- _Исходные данные_:
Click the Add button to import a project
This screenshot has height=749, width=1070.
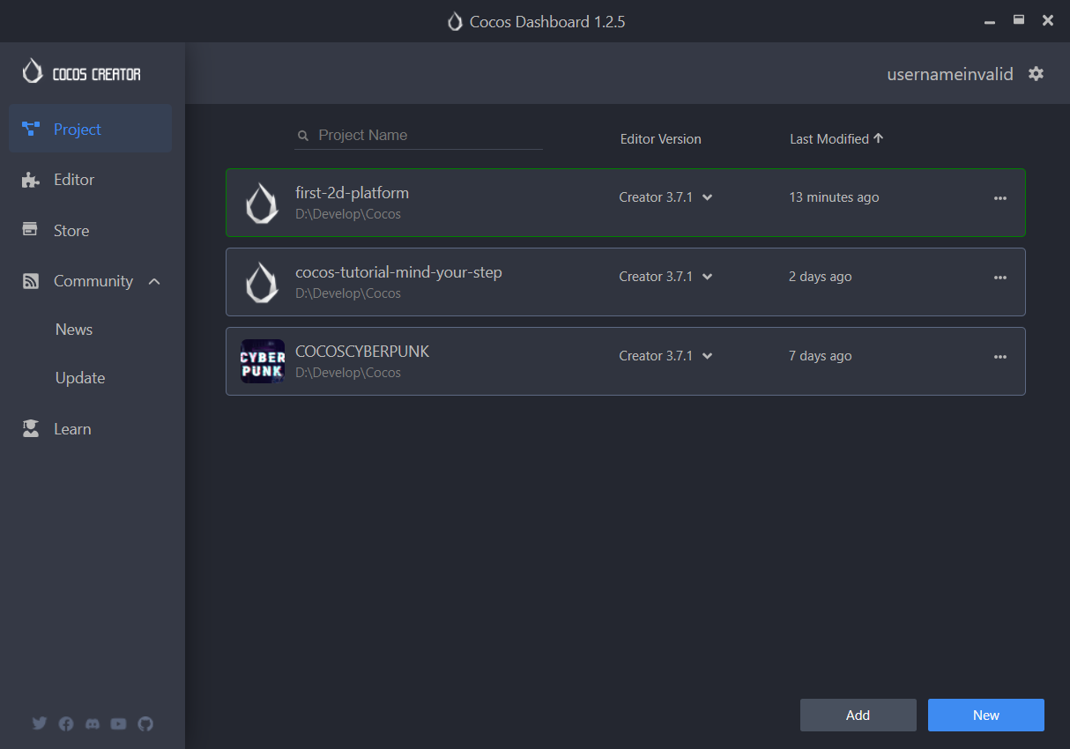(858, 716)
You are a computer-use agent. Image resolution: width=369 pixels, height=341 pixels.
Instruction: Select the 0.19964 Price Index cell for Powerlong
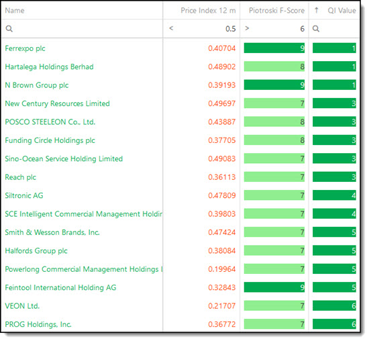[x=221, y=269]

- _Описание задания_:
Повторите слово в слово текст всех записей выше, но без изображений.

- _Результат выполнения_:
Click the Add button to import a project
This screenshot has height=749, width=1070.
(858, 716)
You are a computer-use agent. Image resolution: width=369 pixels, height=341 pixels.
Instruction: Select the 0.19964 Price Index cell for Powerlong
[x=221, y=269]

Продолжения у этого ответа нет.